▶ _Problem to work on_: Lines, not repeats, are what count: give the number of lines below that hold "height", and nothing more.

▶ _Supplied data_:

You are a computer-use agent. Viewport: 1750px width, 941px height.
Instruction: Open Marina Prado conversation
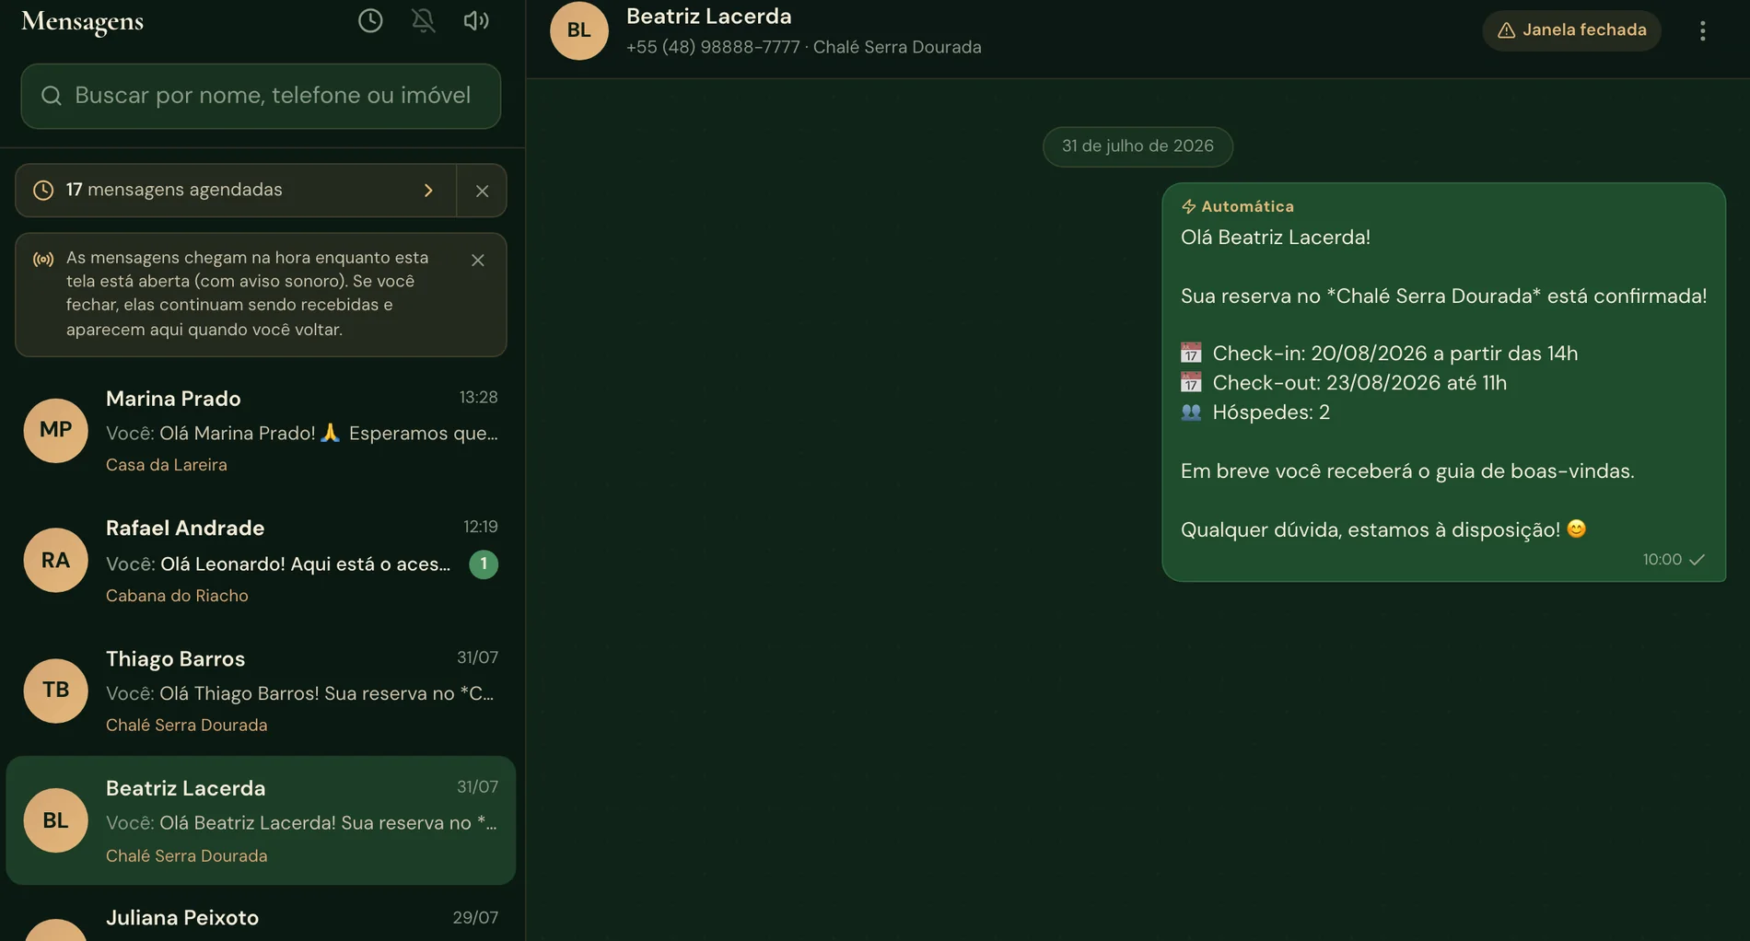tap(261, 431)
--
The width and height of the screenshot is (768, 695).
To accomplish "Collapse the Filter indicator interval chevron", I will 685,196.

▶ _Answer box_: 2